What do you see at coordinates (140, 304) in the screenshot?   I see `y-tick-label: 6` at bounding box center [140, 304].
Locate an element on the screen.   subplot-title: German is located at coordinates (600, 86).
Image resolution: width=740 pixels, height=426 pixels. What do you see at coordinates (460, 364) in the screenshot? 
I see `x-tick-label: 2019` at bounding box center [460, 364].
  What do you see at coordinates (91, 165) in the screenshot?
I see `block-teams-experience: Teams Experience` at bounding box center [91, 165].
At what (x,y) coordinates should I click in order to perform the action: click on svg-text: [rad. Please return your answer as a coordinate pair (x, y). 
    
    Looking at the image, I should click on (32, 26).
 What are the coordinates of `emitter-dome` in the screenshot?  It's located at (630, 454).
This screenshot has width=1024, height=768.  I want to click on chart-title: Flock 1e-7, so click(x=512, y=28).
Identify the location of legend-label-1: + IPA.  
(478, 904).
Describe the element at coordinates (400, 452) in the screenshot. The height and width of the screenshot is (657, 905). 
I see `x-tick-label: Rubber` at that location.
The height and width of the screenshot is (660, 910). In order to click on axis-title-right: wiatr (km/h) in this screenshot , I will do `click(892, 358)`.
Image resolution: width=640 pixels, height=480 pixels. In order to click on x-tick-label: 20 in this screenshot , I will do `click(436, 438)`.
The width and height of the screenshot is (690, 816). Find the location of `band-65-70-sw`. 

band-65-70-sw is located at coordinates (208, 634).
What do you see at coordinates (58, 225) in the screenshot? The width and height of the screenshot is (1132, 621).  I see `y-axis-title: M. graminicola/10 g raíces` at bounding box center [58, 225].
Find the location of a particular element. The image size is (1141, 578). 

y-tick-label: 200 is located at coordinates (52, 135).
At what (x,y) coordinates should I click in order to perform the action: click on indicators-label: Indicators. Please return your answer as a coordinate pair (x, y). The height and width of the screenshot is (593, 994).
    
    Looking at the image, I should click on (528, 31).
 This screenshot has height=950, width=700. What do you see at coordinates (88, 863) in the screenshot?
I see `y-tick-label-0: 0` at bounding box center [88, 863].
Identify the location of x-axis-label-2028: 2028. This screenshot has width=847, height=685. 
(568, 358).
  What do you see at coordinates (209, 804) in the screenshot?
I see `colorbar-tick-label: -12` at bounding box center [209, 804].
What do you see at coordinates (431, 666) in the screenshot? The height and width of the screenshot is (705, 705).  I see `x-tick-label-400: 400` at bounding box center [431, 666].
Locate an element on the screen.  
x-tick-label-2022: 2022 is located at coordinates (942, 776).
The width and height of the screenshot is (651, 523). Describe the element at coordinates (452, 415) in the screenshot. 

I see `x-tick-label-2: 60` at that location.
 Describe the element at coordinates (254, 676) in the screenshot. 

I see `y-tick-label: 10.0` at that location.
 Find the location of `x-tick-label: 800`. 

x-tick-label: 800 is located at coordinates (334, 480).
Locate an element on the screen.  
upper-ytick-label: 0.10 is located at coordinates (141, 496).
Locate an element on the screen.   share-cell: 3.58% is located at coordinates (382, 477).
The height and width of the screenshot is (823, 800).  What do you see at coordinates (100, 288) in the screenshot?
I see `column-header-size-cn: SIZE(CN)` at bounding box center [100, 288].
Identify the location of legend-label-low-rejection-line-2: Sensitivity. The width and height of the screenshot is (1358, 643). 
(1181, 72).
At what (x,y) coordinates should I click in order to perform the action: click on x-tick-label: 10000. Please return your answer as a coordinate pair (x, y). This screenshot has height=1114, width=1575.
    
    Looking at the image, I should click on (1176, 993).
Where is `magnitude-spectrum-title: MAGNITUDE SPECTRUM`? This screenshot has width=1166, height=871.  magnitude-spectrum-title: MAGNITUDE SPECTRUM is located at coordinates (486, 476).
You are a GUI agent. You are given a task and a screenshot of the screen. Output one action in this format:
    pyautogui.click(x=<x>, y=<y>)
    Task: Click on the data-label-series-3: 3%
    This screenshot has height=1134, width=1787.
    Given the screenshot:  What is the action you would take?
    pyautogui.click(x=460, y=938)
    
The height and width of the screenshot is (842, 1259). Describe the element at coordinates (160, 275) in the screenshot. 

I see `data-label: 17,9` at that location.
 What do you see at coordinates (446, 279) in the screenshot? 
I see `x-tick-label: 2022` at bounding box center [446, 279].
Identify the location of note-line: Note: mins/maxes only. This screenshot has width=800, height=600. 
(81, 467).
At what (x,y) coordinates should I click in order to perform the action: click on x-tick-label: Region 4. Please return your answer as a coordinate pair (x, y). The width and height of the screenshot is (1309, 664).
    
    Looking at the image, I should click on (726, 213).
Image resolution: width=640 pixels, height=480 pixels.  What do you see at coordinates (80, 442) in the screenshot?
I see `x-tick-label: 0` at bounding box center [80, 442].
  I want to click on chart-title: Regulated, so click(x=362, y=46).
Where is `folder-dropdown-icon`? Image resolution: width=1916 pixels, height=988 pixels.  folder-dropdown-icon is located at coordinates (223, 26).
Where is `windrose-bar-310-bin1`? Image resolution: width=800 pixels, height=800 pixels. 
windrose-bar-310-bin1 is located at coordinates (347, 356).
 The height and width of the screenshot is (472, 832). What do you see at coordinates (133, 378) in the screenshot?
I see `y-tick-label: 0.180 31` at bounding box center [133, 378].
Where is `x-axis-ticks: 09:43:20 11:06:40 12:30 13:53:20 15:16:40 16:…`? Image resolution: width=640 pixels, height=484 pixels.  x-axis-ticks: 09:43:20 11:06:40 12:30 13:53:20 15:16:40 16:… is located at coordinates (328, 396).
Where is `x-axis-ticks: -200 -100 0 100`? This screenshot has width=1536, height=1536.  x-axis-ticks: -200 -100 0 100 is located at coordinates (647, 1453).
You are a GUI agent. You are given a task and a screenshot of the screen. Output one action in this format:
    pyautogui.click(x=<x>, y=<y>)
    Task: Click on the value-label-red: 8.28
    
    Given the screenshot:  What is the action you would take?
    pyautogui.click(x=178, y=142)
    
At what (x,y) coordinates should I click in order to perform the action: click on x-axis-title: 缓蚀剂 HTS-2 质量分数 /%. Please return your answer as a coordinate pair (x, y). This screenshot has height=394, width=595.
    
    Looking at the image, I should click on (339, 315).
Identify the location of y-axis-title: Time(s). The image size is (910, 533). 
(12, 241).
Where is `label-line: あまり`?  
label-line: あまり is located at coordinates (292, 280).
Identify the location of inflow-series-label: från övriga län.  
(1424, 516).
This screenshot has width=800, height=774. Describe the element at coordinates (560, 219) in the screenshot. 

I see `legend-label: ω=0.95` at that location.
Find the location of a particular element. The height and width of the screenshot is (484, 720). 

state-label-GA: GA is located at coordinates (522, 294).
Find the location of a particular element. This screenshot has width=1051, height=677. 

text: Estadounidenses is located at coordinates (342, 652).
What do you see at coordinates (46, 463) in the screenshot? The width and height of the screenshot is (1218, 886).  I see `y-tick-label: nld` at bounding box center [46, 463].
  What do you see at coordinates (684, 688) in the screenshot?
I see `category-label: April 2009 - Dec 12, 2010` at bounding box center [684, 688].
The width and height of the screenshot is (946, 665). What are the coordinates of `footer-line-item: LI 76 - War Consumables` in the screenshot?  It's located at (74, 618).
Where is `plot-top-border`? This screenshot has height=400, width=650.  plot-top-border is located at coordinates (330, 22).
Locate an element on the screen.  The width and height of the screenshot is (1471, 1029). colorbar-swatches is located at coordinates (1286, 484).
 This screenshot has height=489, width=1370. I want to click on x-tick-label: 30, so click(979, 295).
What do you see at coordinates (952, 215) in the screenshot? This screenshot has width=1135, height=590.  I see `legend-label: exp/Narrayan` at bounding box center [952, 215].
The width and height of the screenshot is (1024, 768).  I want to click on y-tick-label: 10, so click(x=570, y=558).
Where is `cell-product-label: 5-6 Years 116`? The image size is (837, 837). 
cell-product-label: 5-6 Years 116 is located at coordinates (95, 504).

About this task
List every line of the data above that contains the string "windrose".

Output below
Where is `windrose-bar-310-bin1`? Image resolution: width=800 pixels, height=800 pixels. 
windrose-bar-310-bin1 is located at coordinates (347, 356).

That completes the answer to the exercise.